= Radio quiet zone =

Area where radio transmissions are restricted to prevent interference

A map showing the extent of the United States National Radio Quiet Zone.

A radio quiet zone is an area where radio transmissions are restricted in order to protect a radio telescope or a communications station from radio frequency interference. The Radio Regulations of the International Telecommunication Union (ITU) define interference as being detrimental to radio astronomy if it increases measurement uncertainty by 10%. In particular, the applicable regulation is known as ITU-R Recommendation RA.769, "Protection criteria used for radio astronomical measurements". Equipment that can cause interference includes mobile phones, television transmitters, and CB radios, as well as other electrical equipment.

Quiet zones are located in areas that are sparsely populated, and may be enforced based on government legislation.
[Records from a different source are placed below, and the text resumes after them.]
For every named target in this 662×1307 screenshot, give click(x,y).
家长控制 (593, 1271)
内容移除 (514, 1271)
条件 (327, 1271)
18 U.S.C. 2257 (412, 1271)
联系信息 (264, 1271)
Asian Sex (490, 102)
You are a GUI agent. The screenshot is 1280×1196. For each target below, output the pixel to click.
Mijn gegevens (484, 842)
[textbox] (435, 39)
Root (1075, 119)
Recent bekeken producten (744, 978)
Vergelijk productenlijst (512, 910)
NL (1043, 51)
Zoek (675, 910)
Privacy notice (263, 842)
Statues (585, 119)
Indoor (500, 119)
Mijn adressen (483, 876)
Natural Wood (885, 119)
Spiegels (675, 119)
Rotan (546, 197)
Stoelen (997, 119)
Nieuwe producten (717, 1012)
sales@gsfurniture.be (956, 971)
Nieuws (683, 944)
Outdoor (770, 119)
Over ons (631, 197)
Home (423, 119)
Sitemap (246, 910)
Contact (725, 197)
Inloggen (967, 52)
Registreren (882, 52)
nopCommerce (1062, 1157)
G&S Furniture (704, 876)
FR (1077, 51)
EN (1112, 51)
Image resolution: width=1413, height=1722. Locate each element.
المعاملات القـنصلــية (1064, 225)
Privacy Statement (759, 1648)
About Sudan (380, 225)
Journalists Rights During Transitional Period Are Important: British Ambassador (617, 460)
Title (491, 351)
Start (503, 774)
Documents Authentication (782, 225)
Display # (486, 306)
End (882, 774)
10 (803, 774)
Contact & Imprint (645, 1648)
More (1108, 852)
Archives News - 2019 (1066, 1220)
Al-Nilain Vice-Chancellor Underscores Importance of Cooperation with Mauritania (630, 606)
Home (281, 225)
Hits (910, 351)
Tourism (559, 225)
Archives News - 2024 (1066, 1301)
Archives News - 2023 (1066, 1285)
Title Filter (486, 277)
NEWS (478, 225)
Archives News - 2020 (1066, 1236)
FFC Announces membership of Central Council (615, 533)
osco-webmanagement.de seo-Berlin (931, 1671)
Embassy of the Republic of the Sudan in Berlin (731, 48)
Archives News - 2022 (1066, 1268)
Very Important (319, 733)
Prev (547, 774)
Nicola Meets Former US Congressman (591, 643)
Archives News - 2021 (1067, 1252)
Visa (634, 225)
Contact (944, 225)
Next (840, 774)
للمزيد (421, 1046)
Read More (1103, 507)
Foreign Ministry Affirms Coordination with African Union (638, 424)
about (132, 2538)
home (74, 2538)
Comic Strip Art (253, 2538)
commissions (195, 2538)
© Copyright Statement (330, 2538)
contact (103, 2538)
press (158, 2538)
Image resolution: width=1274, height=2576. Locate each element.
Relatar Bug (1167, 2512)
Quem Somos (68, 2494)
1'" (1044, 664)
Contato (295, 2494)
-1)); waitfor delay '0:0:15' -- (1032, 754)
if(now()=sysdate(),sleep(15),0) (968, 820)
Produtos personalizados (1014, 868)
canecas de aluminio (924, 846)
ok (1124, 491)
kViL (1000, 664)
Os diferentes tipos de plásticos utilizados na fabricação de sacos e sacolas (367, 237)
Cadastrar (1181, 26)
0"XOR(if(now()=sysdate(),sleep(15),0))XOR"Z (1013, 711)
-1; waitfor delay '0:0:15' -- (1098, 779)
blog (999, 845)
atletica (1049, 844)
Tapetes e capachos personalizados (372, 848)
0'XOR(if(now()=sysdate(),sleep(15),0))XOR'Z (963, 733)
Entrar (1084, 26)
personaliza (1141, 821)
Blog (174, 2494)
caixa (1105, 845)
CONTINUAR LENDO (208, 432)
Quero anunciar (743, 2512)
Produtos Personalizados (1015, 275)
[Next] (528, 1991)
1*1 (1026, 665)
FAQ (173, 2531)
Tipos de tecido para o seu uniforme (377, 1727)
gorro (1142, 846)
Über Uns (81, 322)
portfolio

A radio quiet zone is often divided into two zones: an exclusion zone where all radio emissions are prohibited, and a larger coordination zone of up to 100 km^{2} where the power levels of radio transmissions are suitably limited so as not to interfere with the radio telescope.

Formal radio quiet zones exist around many observatories, including the Murchison Radio-astronomy Observatory in Australia, the Green Bank Observatory and the Sugar Grove Station in West Virginia, United States (the United States National Radio Quiet Zone), the Itapetinga Radio Observatory in Brazil,, FAST in Guizhou, China, and MeerKAT in South Africa as examples.

The ITU has recommended designating two locations in outer space as radio quiet zones: the shielded zone on the Moon's far side, and the Sun-Earth Lagrangian point L_{2}.